XMPP has had a meteoric rise in term of its profile and application over the last two years. Part of that is due to the rise of microblogging services such as Twitter or that leverage the XMPP platform to deliver real time updates to users.

However, there has been a hiccup in Twitter’s usage of XMPP over the last few months and that hiccup has helped to give more exposure to XMPP instead of putting it on the shelf. The increasingly popular Track feature of Twitter (which allowed users to follow certain keywords they were interested in… in real time… without having to rely upon the latency of RSS and/or an increasingly hampered Twitter API) was pulled a few months ago. Twitter’s Biz Stone comments about the disabling of Track for everyone here:

Our goal is to support as many applications, projects, mash-ups, and devices as possible so we’ll continue to think about how best to do this. While the XMPP feed of the full Twitter Public Timeline is an amazing resource, drinking from the fire hose is not the best way to quench a thirst. With continued updates and refinement, our API will support most scenarios in a way that preserves overall system performance.

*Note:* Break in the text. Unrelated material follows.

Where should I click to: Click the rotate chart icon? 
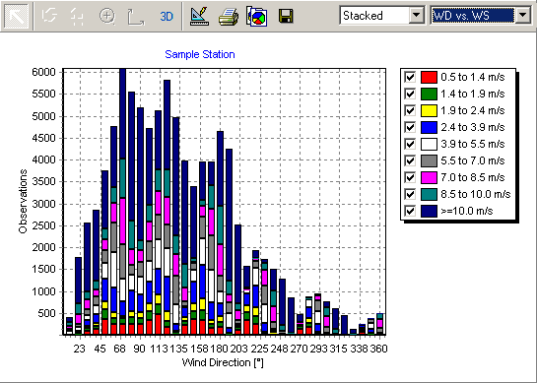pyautogui.click(x=49, y=16)
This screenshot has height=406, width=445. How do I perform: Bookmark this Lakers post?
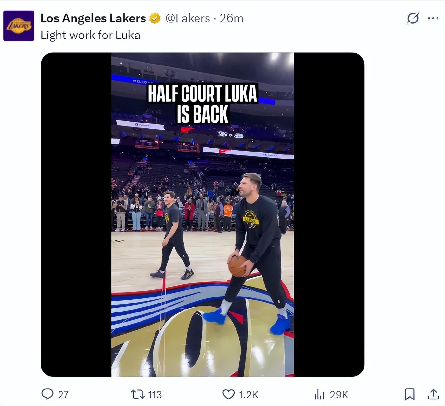tap(410, 394)
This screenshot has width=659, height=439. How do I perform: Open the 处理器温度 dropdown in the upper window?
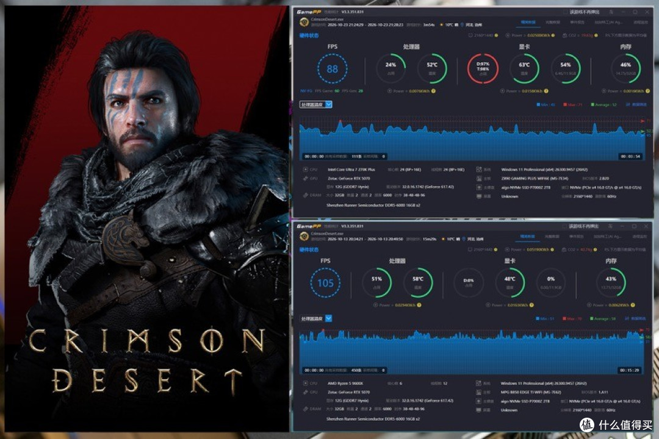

Track WAS the ultimate web tool and began to function as the neural spine for many of us. The latency of a hampered API does not fill the void. Early adopters like myself got a taste of its power and now thinkers and users such as Steve Gillmor are looking for an angry fix:

But Twitter is living on borrowed time with its XMPP blockade. The flowering of micro-objects opens the door to applications that leverage swarming around events and the growing availability of iPhone-class mobile devices. The success of App Store stars such as Evernote suggests that adding micro-object support will accelerate usage of the XMPP backbone. Latency in that environment will be an instant deal-breaker, opening the door for better-financed competitors to subsidize real time services to capture audience.

Before we go too much deeper, it’s important to explain exactly what XMPP is and why marketers should be researching and developing its application.

Wikipedia explains:

Extensible Messaging and Presence Protocol (XMPP) is an open, XML-inspired protocol for near-real-time, extensible instant messaging (IM) and presence information (a.k.a. buddy lists). It is the core protocol of the Jabber Instant Messaging and Presence technology. The protocol is built to be extensible and other features such as Voice over IP and file transfer signaling have been added.

Unlike most instant messaging protocols, XMPP is an open standard. Like e-mail, it is an open system where anyone who has a domain name and a suitable Internet connection can run their own Jabber server and talk to users on other servers. The standard server implementations and many clients are also free and open source software.

That sounds incredibly geeky and innocuous to most direct marketers, but put on your thinking cap for a moment and re-read Gillmor’s quote above with that information in mind.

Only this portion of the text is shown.